By contrast, Chicago’s court watching group instructs its watchers to blend as best as possible into the gallery. “Any program that labels the court watchers as court watchers has the effectiveness of a hall monitor,” says Nicole Gonzalez Van Cleve, aa sociologist who helped design an early court watching program in Chicago in 2008. Van Cleve’s 2016 book, “Crook County: Racism and Injustice in America's Largest Criminal Court,” was based in part on her monitoring efforts there. Without anonymity, she says, “as soon as they leave, they’re going to do exactly what they were doing before.”
Or perhaps not. On Twitter, a spokeswoman for Vance recently got into a tussle with Court Watch over a case in which the prosecutor “asked for $7500 bail on misdemeanor shoplifting case. Accused person’s last warrant was from 1992.” Joan Vollero, a spokeswoman, tried to explain the defendant had an “extensive criminal history,” including 21 misdemeanor convictions, but the group’s followers weren’t buying it (“If someone had 21 misdemeanors probably means they need psychiatric help and/or services.”)
“I appreciate you keeping us on our toes,” Vollero wrote.

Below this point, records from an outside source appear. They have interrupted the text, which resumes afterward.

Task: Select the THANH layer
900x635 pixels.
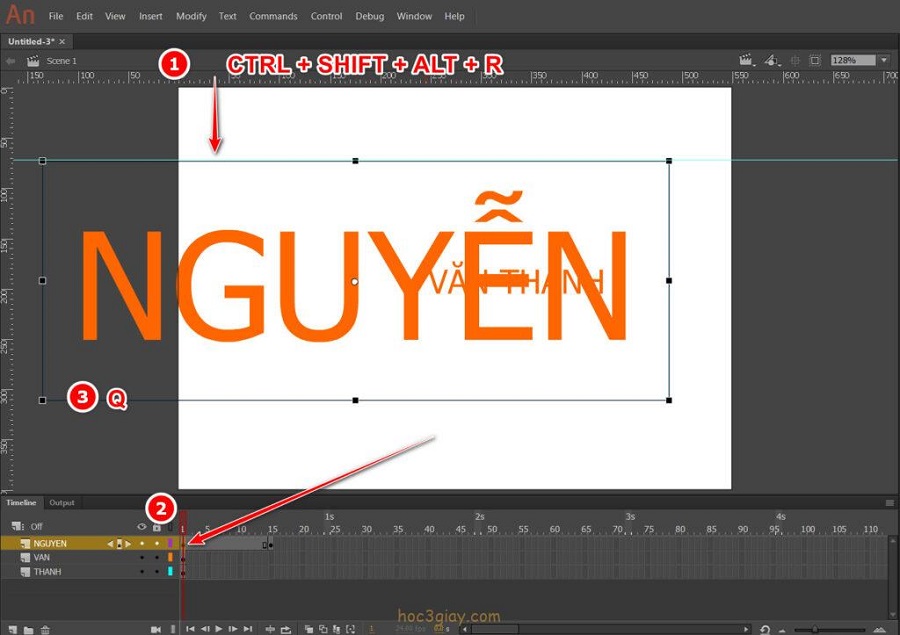Action: 47,572
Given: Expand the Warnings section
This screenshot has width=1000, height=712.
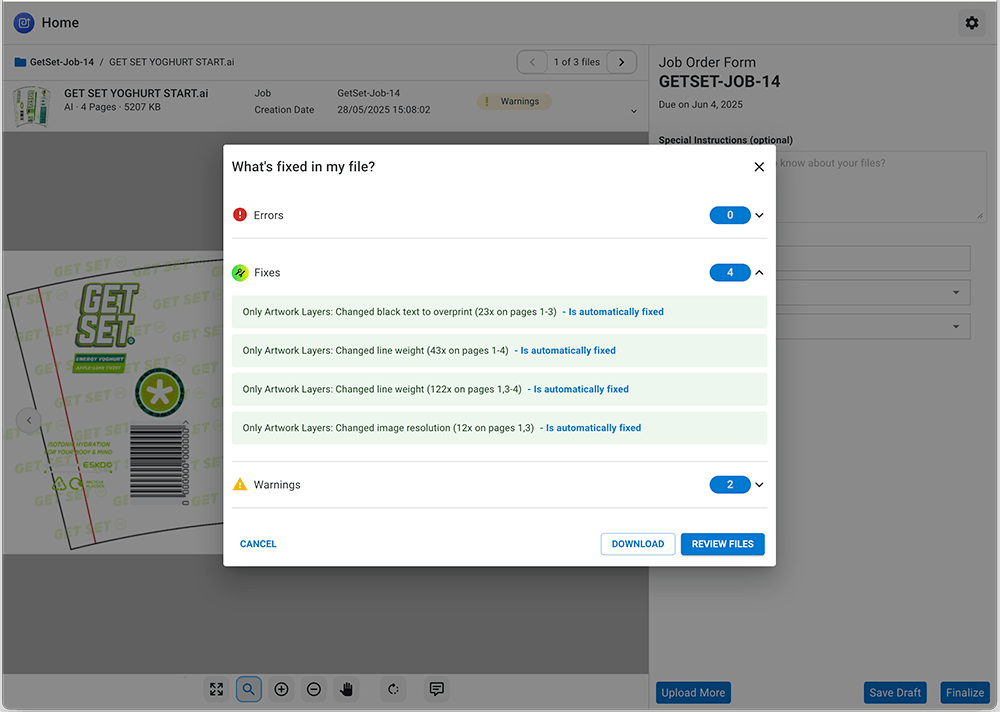Looking at the screenshot, I should click(759, 485).
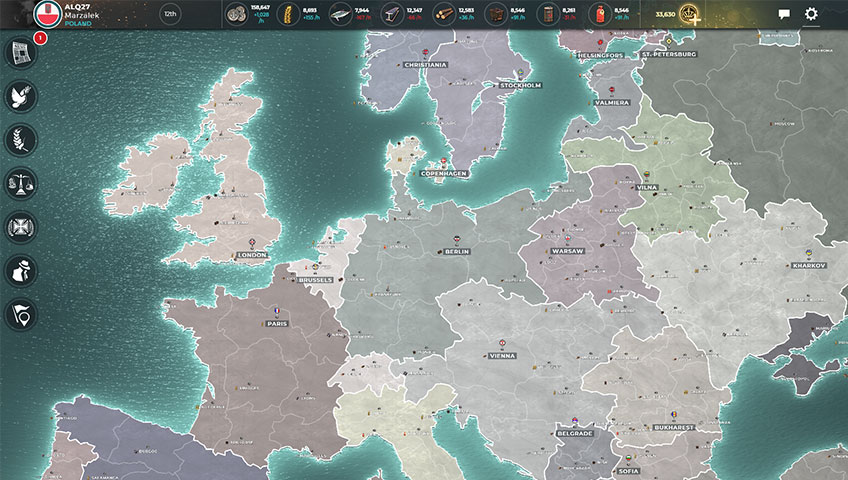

Correction: This story has been updated to correct a number of factual errors. The earlier version mischaracterized the involvement of public defenders in organizing New York Court Watch.The lawyers are involved as individuals, not as members of their respective organizations. The story also incorrectly said a Chicago program trained 50 volunteers when in fact it trained more than 100. In addition, the story incorrectly recounted the history of the Chicago program; it has not continually operated since 2008. The story also incorrectly said the New York and Chicago programs inspired one in California. The California effort was independent. A reference to the ACLU helping to recruit and fund district attorney candidates was removed because it was not correct.